Stored items
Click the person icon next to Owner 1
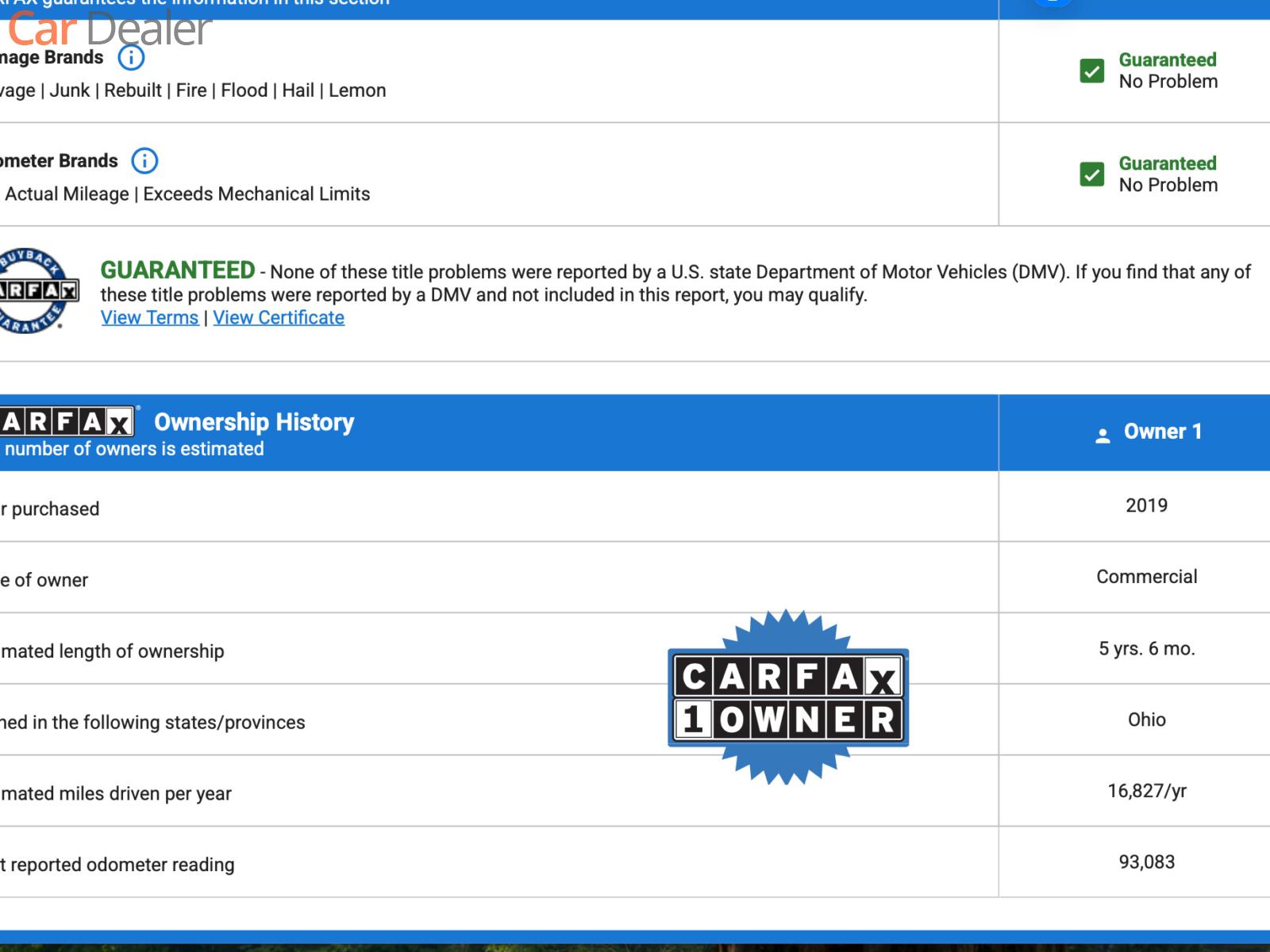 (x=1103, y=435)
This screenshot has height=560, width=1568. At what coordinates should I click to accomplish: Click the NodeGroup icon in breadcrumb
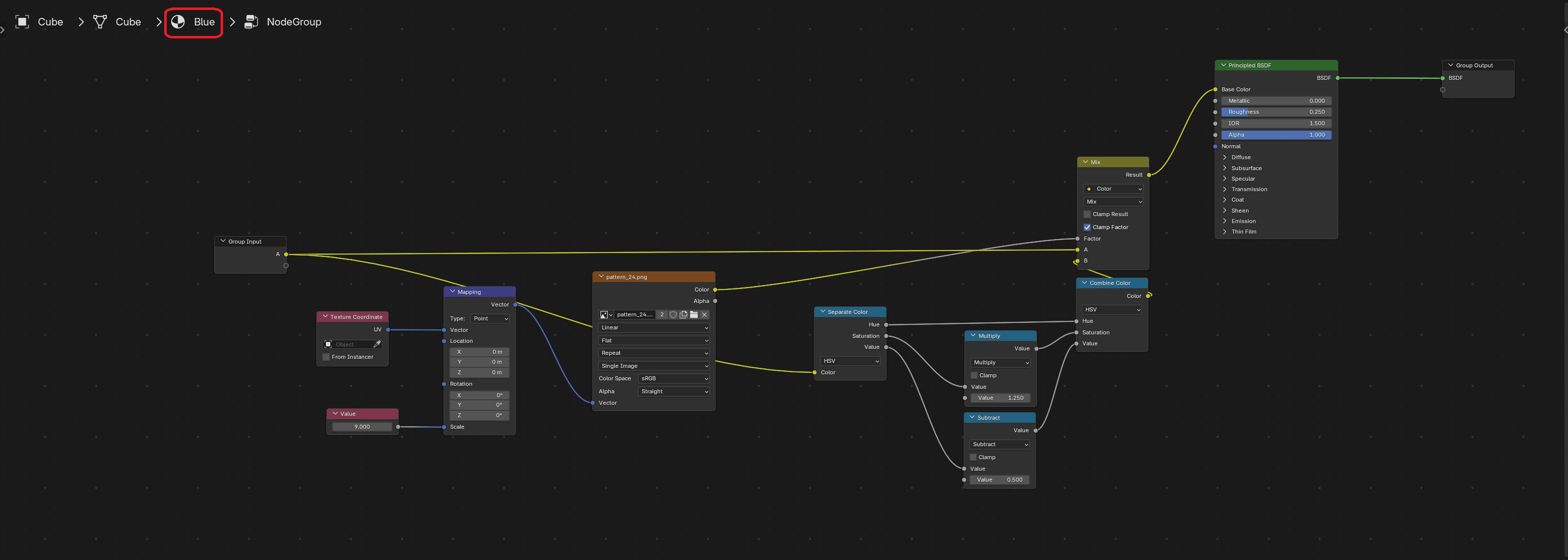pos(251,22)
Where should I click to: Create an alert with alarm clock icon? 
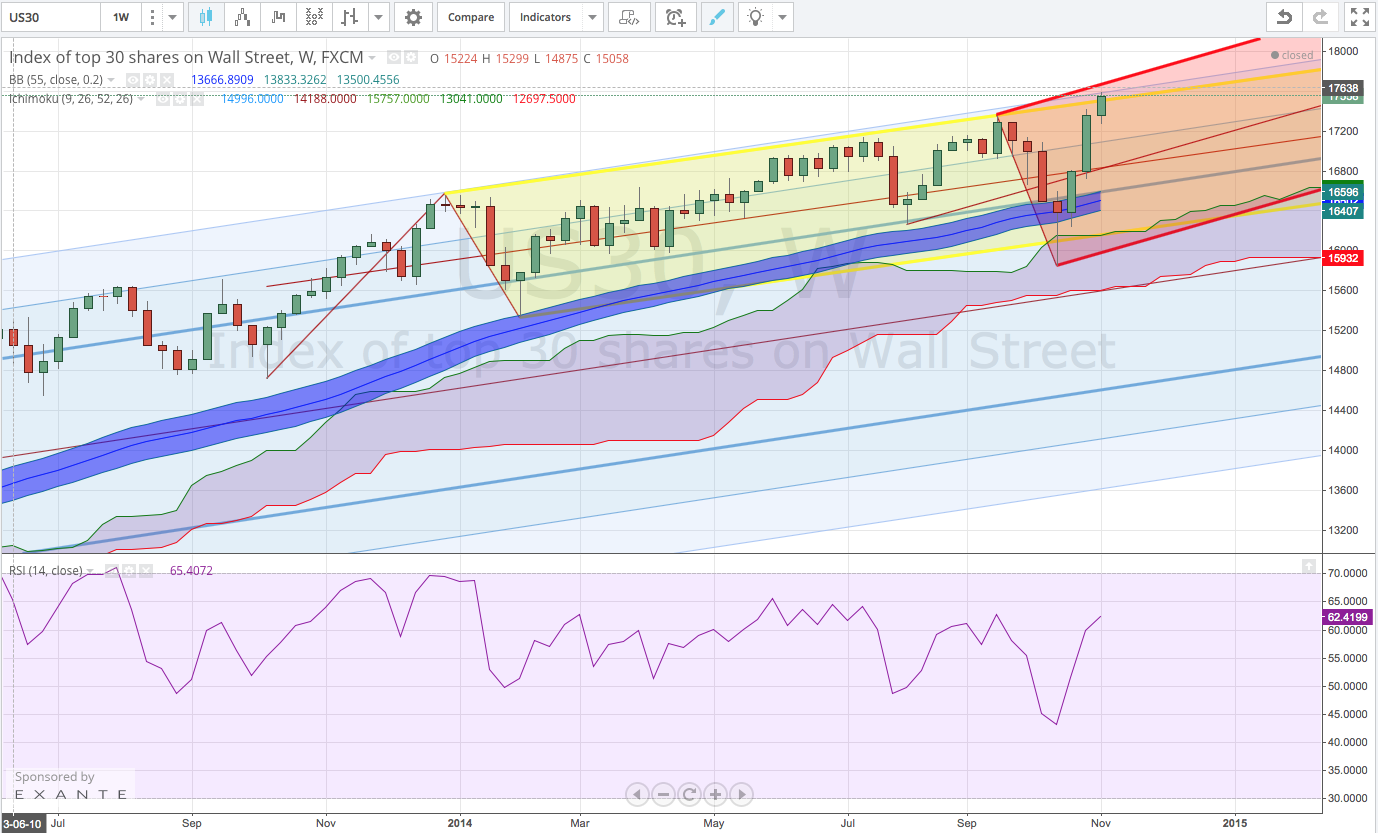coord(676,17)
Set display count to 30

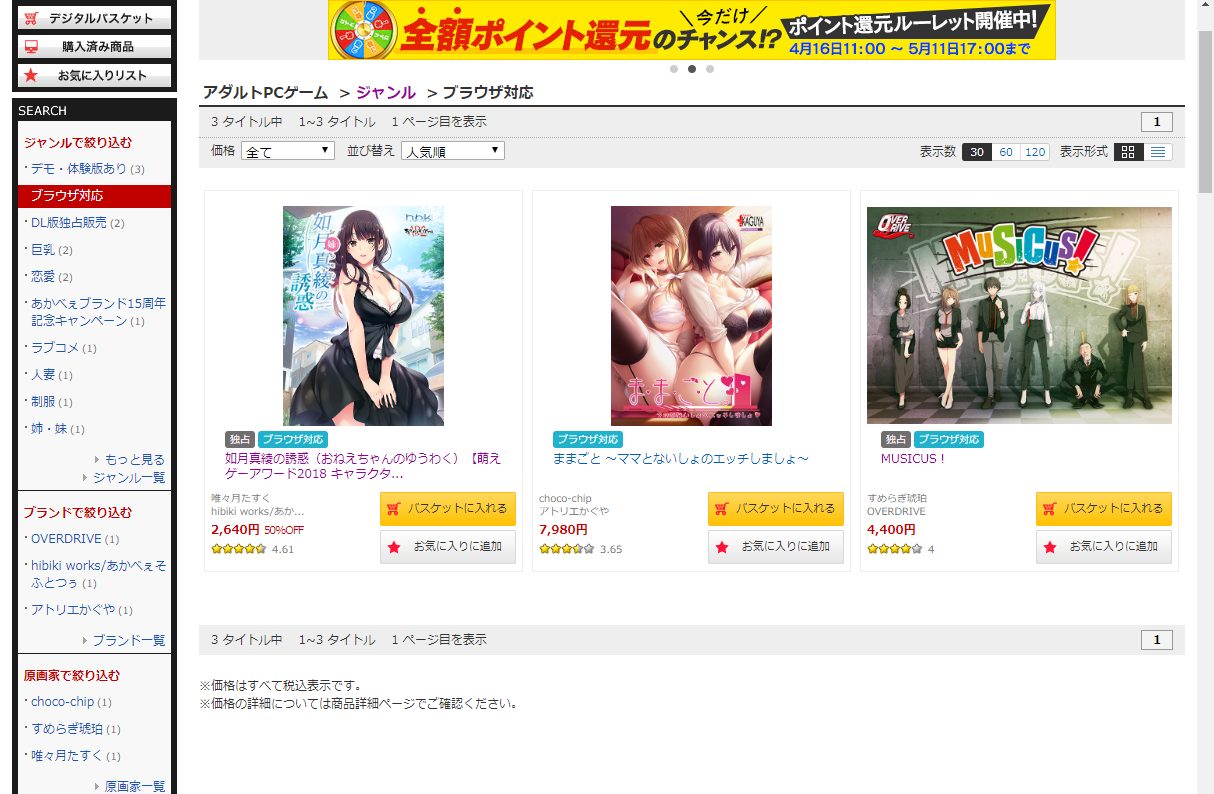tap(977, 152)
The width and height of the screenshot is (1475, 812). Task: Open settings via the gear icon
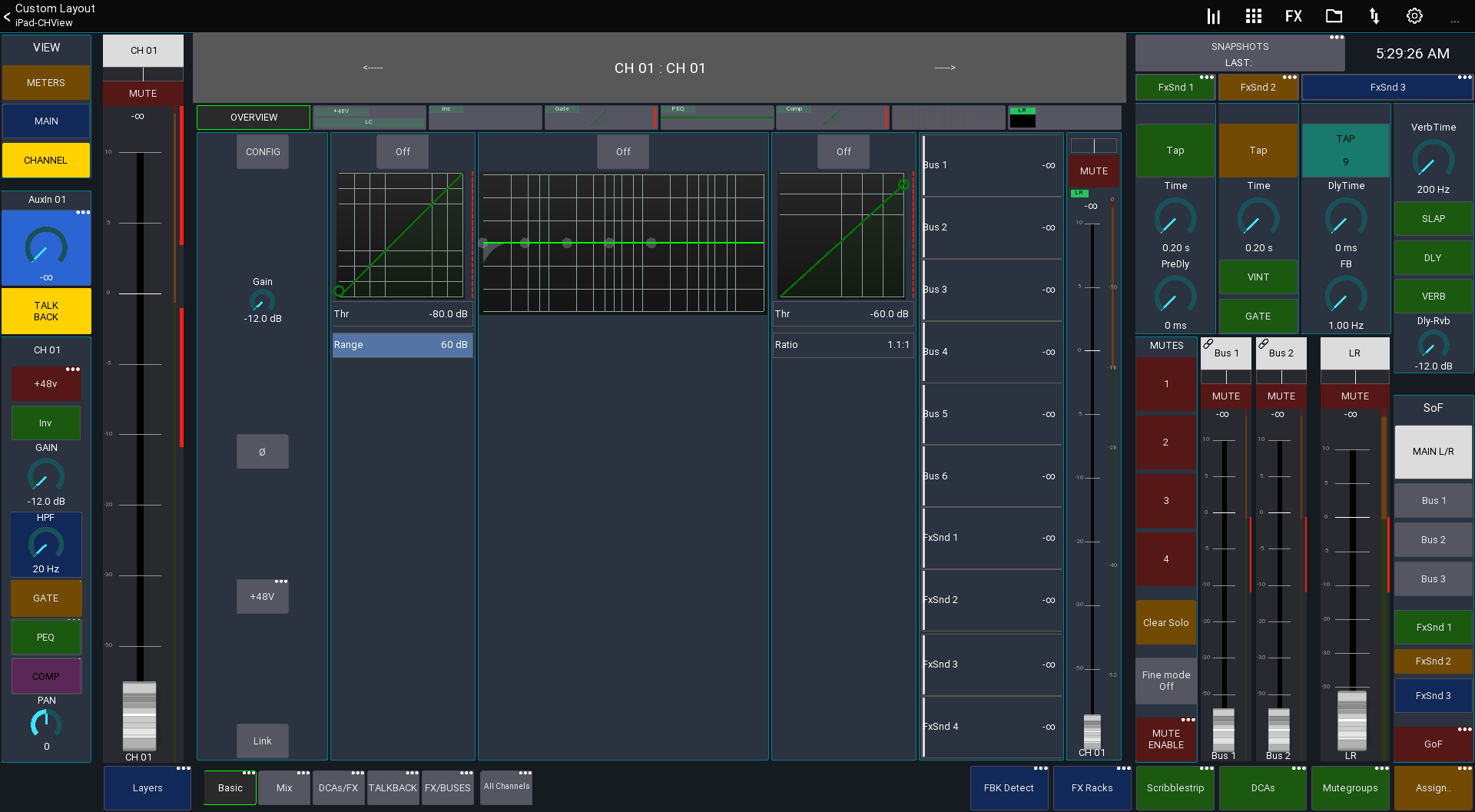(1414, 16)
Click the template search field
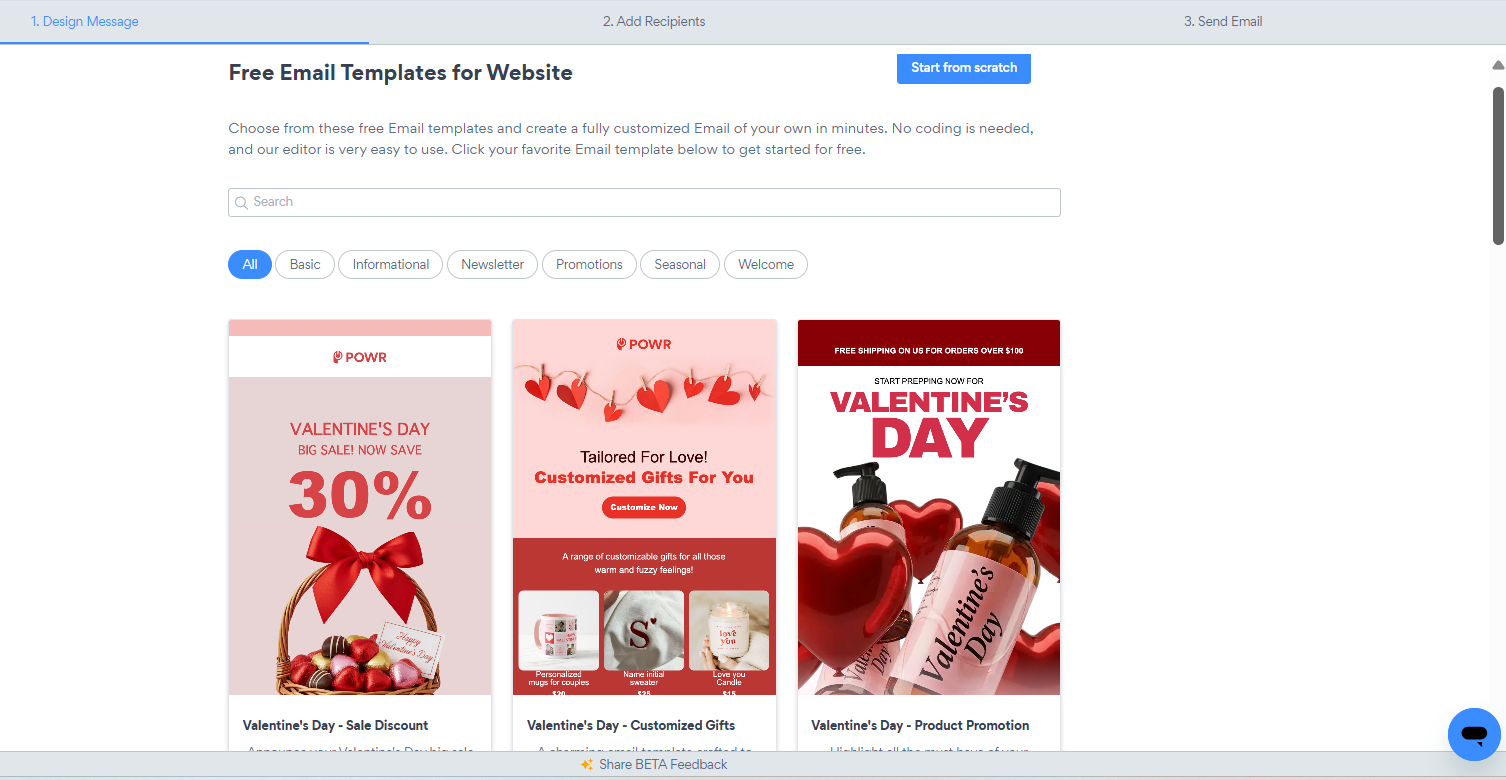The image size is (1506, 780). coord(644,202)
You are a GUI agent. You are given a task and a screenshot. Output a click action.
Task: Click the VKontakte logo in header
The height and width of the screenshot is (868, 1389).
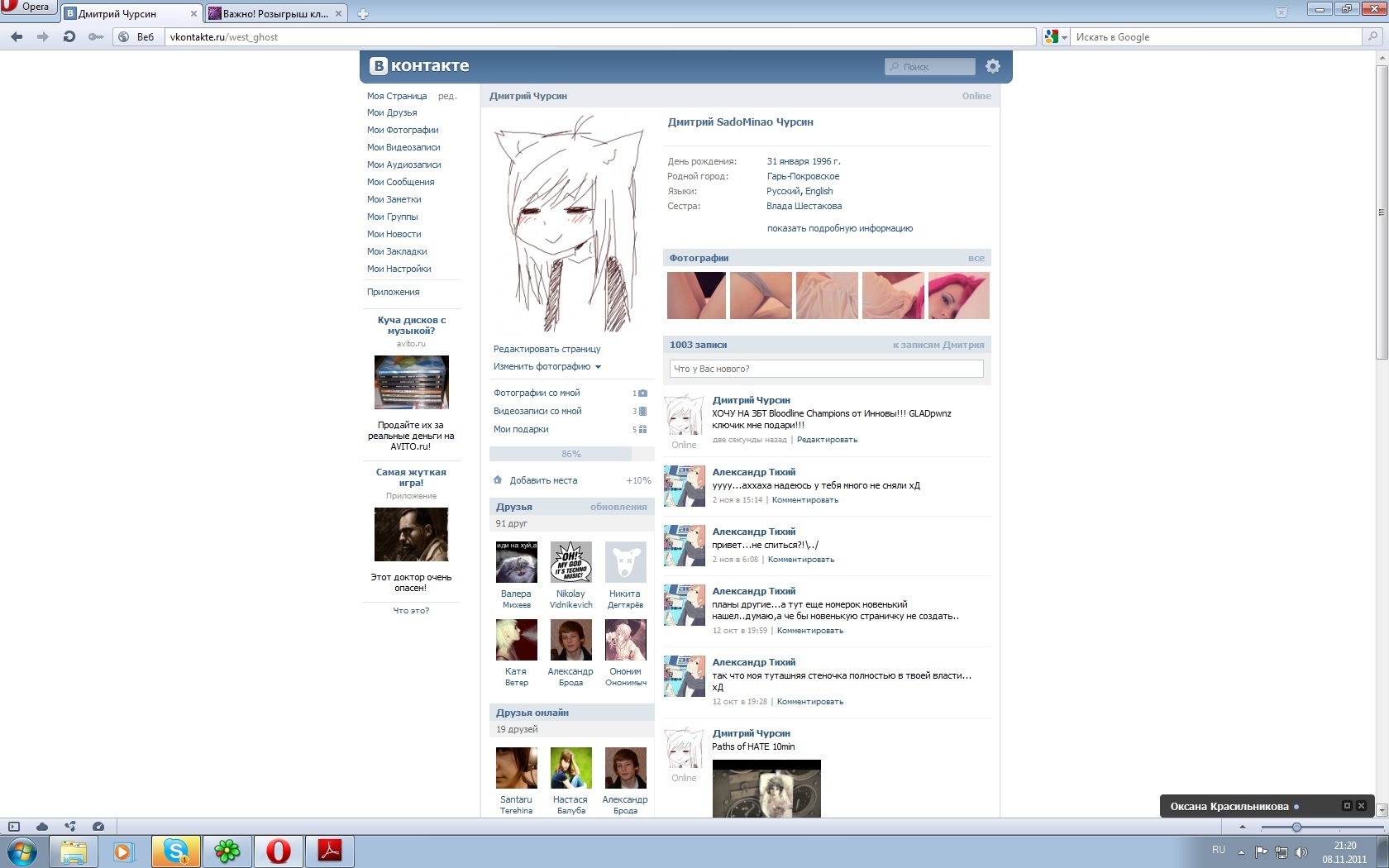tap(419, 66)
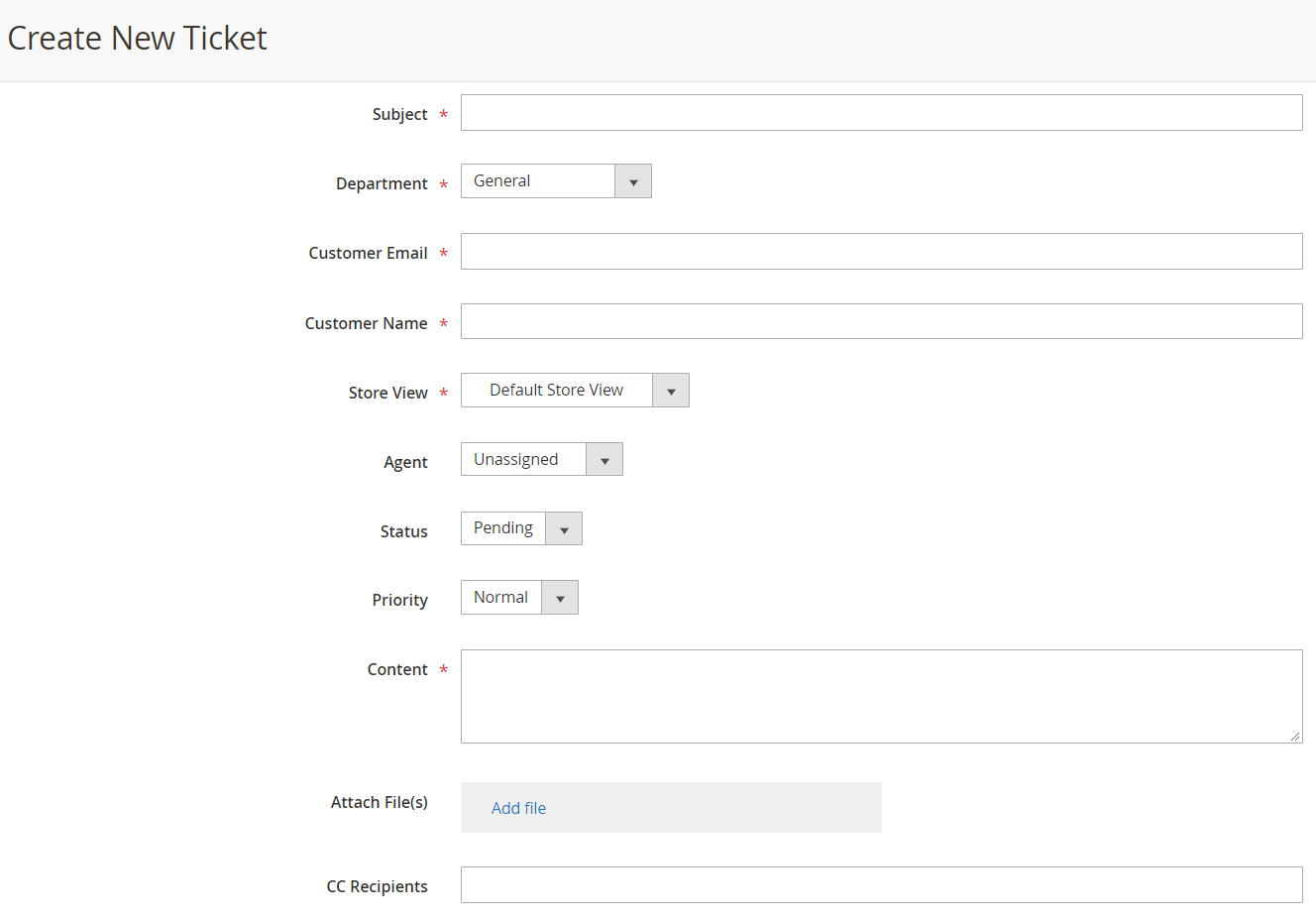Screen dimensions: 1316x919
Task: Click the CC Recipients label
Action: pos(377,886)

Work item -> From the line containing "The height and" down to the last line of the entries above, set down every line exactly. Omit all pictures.

Solution ->
The height and width of the screenshot is (868, 1389).
tap(419, 66)
Screen dimensions: 1316x919
Task: Click the CC Recipients label
Action: pos(377,886)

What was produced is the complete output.